Look through the material below and copy exactly the lines from the line with "1319x823 pixels." to the line with "You are a computer-use agent. This", those two lines included.

□ □ □ □ □

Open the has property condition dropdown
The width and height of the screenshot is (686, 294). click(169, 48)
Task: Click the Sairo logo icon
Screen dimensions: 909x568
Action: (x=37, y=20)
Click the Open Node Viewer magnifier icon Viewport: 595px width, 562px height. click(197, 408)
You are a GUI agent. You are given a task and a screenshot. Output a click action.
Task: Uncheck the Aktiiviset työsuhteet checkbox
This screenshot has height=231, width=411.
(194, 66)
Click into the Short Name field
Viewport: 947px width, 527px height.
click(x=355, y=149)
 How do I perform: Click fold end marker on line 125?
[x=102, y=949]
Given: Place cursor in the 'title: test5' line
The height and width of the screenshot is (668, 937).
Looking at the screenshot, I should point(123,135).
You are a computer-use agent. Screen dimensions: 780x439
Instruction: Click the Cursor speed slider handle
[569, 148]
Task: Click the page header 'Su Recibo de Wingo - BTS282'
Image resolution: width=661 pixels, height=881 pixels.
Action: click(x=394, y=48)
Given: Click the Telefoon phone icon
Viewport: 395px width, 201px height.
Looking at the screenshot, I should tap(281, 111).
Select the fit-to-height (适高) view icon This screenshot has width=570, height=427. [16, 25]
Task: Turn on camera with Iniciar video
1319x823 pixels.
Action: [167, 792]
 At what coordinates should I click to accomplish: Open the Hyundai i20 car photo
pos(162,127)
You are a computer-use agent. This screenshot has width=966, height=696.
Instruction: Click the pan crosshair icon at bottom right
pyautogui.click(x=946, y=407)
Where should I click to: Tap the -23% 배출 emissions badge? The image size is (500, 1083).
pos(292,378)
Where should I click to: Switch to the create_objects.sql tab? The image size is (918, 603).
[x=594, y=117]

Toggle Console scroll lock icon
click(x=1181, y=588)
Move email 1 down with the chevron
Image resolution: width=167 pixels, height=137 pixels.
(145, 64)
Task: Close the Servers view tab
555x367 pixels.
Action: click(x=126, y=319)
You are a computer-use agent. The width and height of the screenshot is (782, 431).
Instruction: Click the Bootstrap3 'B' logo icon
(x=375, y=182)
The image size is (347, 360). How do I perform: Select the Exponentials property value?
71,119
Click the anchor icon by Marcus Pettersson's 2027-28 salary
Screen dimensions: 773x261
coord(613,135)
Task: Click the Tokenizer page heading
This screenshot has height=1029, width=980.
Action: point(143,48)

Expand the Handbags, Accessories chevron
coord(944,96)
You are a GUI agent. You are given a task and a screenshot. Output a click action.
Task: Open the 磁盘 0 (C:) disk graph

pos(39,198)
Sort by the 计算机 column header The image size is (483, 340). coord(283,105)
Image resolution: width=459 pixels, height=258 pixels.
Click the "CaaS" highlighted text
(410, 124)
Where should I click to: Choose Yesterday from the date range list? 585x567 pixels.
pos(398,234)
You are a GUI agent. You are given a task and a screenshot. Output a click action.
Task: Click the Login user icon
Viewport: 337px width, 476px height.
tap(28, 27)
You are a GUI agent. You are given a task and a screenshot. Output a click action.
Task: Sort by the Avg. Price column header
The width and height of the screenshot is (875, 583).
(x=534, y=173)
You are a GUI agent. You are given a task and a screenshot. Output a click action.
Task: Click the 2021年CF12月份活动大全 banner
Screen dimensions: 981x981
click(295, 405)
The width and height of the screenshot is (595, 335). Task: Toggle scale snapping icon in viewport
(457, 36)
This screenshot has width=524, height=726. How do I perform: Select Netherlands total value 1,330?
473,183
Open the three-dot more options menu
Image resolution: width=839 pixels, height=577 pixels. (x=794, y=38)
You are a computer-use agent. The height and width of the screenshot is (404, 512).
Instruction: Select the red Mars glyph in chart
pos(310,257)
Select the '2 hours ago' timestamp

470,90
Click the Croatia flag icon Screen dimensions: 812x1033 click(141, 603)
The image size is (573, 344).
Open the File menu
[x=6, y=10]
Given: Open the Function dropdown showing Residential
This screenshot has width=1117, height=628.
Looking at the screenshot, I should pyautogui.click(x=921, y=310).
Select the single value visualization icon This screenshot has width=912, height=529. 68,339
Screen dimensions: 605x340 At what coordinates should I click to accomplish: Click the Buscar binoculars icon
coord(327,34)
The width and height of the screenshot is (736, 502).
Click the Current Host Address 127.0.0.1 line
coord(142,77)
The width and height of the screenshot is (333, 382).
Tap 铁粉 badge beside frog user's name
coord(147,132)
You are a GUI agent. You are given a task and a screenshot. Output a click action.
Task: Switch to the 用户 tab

□ □ □ □ □

[ANSWER SPACE]:
1319x823 pixels.
Action: [167, 792]
 At what coordinates should I click to accomplish: Open the Hyundai i20 car photo
pos(162,127)
You are a computer-use agent. This screenshot has width=966, height=696.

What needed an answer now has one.